We’ve covered six Asian countries now in just over four months: Taiwan, Malaysia, Thailand, Lao, Cambodia, Vietnam and back to Thailand, in that order. In Taiwan I got my first glimpse of rice paddies while riding the almost sleek and very punctual Taiwanese train system. I was a little startled to see paddies between what looked like industrial buildings, the square pools of water with green shafts waving lightly in the air, covering every piece of water soaked land.

I was finally able to stand amongst the paddies, green and incredibly cool at sunset — truly splendour in the grass — outside of Phitsanulok, Thailand. I’ve since seen more paddies, varying quality of rice piled high in markets and on dining tables, and rice consumed by hand, with chopsticks and with a spoon and fork than I could have imagined.

sunset over rice paddies
Sunset over rice paddies outside Phitsanulok, Thailand

And that’s really the first most important thing I noticed about rice: how much rice people eat in south east Asia.
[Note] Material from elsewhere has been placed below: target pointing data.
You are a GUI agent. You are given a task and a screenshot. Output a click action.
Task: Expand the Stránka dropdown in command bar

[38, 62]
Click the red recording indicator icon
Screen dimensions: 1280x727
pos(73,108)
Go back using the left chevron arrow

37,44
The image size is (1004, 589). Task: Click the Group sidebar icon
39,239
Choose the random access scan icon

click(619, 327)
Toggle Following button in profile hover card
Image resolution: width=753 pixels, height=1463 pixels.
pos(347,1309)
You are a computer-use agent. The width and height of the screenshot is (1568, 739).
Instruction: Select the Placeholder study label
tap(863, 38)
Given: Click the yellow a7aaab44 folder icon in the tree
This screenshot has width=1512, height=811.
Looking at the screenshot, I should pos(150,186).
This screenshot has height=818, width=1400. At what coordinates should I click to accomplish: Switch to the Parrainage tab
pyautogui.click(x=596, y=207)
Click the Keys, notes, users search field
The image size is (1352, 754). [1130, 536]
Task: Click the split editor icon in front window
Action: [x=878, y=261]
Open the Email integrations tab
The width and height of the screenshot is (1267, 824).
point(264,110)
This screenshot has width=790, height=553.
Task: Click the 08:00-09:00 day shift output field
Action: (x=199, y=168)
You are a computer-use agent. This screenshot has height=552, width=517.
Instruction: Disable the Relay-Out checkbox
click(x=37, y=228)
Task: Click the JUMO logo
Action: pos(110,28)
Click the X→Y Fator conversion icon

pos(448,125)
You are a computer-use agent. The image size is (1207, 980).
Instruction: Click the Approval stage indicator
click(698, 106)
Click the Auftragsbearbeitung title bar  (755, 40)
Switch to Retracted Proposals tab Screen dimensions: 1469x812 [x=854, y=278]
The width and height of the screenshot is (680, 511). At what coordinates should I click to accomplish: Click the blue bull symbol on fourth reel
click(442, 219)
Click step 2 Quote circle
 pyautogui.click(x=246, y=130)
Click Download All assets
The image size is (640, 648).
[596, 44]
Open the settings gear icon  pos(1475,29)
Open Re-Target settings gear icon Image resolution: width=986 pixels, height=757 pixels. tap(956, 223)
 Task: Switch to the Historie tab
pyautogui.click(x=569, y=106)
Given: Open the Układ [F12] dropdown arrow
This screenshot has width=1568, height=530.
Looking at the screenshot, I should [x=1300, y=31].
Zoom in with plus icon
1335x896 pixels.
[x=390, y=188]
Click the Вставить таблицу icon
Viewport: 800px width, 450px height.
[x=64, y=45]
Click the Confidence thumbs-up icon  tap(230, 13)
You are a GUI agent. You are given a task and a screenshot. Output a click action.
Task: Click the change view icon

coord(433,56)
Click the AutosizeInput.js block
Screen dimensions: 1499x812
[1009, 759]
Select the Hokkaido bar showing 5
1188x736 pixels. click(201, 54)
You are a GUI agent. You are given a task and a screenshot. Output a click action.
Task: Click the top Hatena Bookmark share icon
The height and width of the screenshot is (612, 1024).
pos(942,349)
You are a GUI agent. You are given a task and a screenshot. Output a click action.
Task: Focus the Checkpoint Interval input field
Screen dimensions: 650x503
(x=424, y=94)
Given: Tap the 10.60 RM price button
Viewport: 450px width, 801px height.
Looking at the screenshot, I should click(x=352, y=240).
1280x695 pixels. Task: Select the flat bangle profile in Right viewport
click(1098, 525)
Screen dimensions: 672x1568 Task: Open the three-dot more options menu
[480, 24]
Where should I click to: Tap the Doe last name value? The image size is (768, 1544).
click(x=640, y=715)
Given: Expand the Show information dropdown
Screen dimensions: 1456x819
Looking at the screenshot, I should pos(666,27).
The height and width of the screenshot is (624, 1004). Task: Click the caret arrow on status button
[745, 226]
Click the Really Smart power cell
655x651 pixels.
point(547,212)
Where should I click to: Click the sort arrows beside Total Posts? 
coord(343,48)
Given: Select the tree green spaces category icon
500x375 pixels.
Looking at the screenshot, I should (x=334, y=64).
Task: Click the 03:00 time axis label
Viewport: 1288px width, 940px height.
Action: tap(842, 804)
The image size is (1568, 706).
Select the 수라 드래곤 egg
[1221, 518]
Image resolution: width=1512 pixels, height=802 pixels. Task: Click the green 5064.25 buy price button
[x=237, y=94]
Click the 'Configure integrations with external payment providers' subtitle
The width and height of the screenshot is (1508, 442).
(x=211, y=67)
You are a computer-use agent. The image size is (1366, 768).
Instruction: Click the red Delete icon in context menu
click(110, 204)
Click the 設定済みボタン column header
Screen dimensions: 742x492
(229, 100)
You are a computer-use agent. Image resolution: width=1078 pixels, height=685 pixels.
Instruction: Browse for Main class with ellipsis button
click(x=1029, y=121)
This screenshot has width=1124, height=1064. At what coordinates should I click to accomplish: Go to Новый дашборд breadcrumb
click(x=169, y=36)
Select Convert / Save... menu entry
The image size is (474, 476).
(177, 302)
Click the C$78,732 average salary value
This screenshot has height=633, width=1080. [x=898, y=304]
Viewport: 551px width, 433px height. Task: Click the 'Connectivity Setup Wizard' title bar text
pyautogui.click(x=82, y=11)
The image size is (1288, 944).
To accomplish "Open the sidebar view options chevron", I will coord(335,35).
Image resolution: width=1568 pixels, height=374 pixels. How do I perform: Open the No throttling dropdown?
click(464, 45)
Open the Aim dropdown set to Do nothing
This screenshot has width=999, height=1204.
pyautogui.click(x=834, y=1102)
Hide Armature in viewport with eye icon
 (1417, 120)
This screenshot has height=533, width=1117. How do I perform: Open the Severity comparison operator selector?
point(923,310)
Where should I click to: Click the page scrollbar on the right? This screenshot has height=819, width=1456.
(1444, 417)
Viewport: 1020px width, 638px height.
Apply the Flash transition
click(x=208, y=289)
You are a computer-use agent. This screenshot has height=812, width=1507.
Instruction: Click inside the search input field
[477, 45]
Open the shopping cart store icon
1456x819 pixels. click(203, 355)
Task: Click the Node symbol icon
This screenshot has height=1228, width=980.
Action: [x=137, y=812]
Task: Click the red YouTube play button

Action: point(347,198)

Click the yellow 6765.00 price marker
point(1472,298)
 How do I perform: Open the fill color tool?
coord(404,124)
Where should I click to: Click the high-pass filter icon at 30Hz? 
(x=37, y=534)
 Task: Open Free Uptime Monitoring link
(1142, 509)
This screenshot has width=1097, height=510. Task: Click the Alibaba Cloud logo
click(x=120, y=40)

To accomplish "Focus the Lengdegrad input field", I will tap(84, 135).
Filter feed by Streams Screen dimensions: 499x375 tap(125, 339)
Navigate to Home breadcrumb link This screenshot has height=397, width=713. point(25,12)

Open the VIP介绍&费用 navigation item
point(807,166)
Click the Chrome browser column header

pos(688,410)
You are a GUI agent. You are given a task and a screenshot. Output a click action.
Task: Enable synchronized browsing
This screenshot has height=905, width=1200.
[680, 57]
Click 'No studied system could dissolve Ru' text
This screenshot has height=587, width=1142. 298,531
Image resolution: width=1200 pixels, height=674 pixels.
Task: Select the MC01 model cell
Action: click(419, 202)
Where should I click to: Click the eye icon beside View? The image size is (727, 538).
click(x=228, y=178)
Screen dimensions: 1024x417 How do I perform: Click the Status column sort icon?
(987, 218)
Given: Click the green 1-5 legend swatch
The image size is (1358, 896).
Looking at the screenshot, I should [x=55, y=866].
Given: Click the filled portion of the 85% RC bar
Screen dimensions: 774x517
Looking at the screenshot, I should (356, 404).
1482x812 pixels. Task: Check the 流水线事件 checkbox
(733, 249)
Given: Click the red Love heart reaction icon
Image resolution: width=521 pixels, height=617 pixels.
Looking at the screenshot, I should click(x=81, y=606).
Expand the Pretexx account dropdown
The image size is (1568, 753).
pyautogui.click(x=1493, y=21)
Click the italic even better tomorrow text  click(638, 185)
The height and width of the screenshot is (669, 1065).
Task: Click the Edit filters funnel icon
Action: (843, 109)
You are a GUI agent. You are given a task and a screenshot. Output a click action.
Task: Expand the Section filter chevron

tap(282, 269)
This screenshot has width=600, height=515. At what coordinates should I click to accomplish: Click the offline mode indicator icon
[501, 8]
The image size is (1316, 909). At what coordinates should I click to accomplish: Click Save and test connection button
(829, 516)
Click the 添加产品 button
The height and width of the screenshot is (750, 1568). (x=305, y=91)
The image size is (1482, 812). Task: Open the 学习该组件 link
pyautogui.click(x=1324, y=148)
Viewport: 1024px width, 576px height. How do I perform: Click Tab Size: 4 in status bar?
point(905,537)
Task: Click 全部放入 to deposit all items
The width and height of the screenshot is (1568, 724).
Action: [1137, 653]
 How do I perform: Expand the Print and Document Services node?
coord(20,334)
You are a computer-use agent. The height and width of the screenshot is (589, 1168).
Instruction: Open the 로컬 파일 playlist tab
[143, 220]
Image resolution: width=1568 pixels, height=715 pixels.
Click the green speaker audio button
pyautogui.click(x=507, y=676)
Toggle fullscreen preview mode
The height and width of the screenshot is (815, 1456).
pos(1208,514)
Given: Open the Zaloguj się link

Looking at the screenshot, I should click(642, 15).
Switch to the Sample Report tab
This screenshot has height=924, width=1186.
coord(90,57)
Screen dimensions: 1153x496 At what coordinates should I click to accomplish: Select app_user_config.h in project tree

jft and I have relied on the Lonely Planet (LP) series of travel guide books for every country we’ve visited, supplemented by consulting online travel forums for more specific advice and tips the books couldn’t provide us with. Any travel guide has it pitfalls, because after all it is a book, and can easily be out of date by the time you consult it for things like prices and addresses. However, one thing I will give credit to the LP books for doing well is the introductory sections of each country guide, specifically the sections covering history, cultural norms and practices, and, food and drink, an especially important section for us as food enthusiasts. I lapped up these sections of the LP guides, because I love delving into the history and for lack of a better word, pecularities and idiosyncracies of any place I visit, and because I was curious to compare what the LP had to say with what I actually learned and experienced traveling in each country.

For the most part, I was quite satisfied with the background and preparation these sections of the LP guides gave me. I concede it certainly wasn’t the in depth tutelage and drama I have might have gotten from reading books teeming with history, biographies and fictional characters set in the places we visited. I have read my fair share of fiction and non-fiction about the places I am visiting, as well educating myself through museum visits and the knowledge of locals and tour guides. I’ve got a book list a mile long of all the reading I’d like to do about this part of the world both online and in books, perhaps in the future.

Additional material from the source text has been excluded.